◆ WHAT YOU HAVE TO DO
Every record is to be returned as written, with no omissions.
·····
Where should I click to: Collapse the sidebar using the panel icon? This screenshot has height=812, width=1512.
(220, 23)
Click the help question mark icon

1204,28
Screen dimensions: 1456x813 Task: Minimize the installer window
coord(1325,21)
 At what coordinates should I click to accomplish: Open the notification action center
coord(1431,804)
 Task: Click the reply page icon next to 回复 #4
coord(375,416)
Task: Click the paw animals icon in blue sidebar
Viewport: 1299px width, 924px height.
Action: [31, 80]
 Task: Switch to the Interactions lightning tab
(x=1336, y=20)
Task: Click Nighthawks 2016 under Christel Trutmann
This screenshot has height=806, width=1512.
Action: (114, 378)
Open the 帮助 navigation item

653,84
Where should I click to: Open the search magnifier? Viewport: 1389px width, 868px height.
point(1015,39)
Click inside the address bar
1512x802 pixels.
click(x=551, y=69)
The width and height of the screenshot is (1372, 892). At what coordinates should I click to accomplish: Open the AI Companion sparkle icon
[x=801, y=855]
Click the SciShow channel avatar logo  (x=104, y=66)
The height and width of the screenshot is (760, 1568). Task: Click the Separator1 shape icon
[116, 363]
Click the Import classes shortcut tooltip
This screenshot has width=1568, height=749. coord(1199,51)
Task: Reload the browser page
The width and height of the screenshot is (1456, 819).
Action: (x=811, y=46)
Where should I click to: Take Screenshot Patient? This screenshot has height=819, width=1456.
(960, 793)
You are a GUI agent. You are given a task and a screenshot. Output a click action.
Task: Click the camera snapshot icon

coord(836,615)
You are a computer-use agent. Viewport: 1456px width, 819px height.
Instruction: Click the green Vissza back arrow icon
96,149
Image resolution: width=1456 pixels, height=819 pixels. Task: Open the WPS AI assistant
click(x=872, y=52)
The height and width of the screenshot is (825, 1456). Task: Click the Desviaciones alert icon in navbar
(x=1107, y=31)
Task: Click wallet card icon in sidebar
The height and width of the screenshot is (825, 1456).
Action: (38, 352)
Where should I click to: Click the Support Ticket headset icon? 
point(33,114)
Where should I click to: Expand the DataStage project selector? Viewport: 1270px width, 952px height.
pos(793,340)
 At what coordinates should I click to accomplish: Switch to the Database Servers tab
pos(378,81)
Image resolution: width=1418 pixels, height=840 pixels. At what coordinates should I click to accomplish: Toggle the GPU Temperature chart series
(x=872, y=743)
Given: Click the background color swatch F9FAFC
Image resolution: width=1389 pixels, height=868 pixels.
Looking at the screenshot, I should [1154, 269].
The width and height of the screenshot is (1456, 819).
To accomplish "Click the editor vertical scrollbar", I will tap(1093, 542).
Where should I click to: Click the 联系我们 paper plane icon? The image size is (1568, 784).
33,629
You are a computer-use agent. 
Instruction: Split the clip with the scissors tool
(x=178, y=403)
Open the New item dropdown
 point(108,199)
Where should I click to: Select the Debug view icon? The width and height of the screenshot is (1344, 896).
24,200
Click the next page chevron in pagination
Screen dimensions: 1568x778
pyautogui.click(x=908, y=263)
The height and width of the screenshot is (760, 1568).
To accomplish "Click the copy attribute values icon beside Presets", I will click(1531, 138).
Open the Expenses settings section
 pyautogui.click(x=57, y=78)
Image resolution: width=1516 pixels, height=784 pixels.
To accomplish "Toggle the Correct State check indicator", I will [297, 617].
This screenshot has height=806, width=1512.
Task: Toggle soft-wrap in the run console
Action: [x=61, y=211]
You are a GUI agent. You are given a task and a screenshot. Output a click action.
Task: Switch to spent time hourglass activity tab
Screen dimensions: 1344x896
·····
◆ SOLVED PROBLEM
Where should I click to: Collapse the sidebar using the panel icon? This screenshot has height=812, width=1512.
(220, 23)
Click the help question mark icon

1204,28
Screen dimensions: 1456x813 Task: Minimize the installer window
coord(1325,21)
 At what coordinates should I click to accomplish: Open the notification action center
coord(1431,804)
 Task: Click the reply page icon next to 回复 #4
coord(375,416)
Task: Click the paw animals icon in blue sidebar
Viewport: 1299px width, 924px height.
Action: [31, 80]
 Task: Switch to the Interactions lightning tab
(x=1336, y=20)
Task: Click Nighthawks 2016 under Christel Trutmann
This screenshot has height=806, width=1512.
Action: (114, 378)
Open the 帮助 navigation item

653,84
Where should I click to: Open the search magnifier? Viewport: 1389px width, 868px height.
point(1015,39)
Click inside the address bar
1512x802 pixels.
click(x=551, y=69)
The width and height of the screenshot is (1372, 892). At what coordinates should I click to accomplish: Open the AI Companion sparkle icon
[x=801, y=855]
Click the SciShow channel avatar logo  (x=104, y=66)
The height and width of the screenshot is (760, 1568). Task: Click the Separator1 shape icon
[116, 363]
Click the Import classes shortcut tooltip
This screenshot has width=1568, height=749. coord(1199,51)
Task: Reload the browser page
The width and height of the screenshot is (1456, 819).
Action: (x=811, y=46)
Where should I click to: Take Screenshot Patient? This screenshot has height=819, width=1456.
(960, 793)
You are a GUI agent. You are given a task and a screenshot. Output a click action.
Task: Click the camera snapshot icon

coord(836,615)
You are a computer-use agent. Viewport: 1456px width, 819px height.
Instruction: Click the green Vissza back arrow icon
96,149
Image resolution: width=1456 pixels, height=819 pixels. Task: Open the WPS AI assistant
click(x=872, y=52)
The height and width of the screenshot is (825, 1456). Task: Click the Desviaciones alert icon in navbar
(x=1107, y=31)
Task: Click wallet card icon in sidebar
The height and width of the screenshot is (825, 1456).
Action: (38, 352)
Where should I click to: Click the Support Ticket headset icon? 
point(33,114)
Where should I click to: Expand the DataStage project selector? Viewport: 1270px width, 952px height.
pos(793,340)
 At what coordinates should I click to accomplish: Switch to the Database Servers tab
pos(378,81)
Image resolution: width=1418 pixels, height=840 pixels. At what coordinates should I click to accomplish: Toggle the GPU Temperature chart series
(x=872, y=743)
Given: Click the background color swatch F9FAFC
Image resolution: width=1389 pixels, height=868 pixels.
Looking at the screenshot, I should [1154, 269].
The width and height of the screenshot is (1456, 819).
To accomplish "Click the editor vertical scrollbar", I will tap(1093, 542).
Where should I click to: Click the 联系我们 paper plane icon? The image size is (1568, 784).
33,629
You are a computer-use agent. 
Instruction: Split the clip with the scissors tool
(x=178, y=403)
Open the New item dropdown
 point(108,199)
Where should I click to: Select the Debug view icon? The width and height of the screenshot is (1344, 896).
24,200
Click the next page chevron in pagination
Screen dimensions: 1568x778
pyautogui.click(x=908, y=263)
The height and width of the screenshot is (760, 1568).
To accomplish "Click the copy attribute values icon beside Presets", I will click(1531, 138).
Open the Expenses settings section
 pyautogui.click(x=57, y=78)
Image resolution: width=1516 pixels, height=784 pixels.
To accomplish "Toggle the Correct State check indicator", I will [297, 617].
This screenshot has height=806, width=1512.
Task: Toggle soft-wrap in the run console
Action: [x=61, y=211]
You are a GUI agent. You are given a task and a screenshot. Output a click action.
Task: Switch to spent time hourglass activity tab
Screen dimensions: 1344x896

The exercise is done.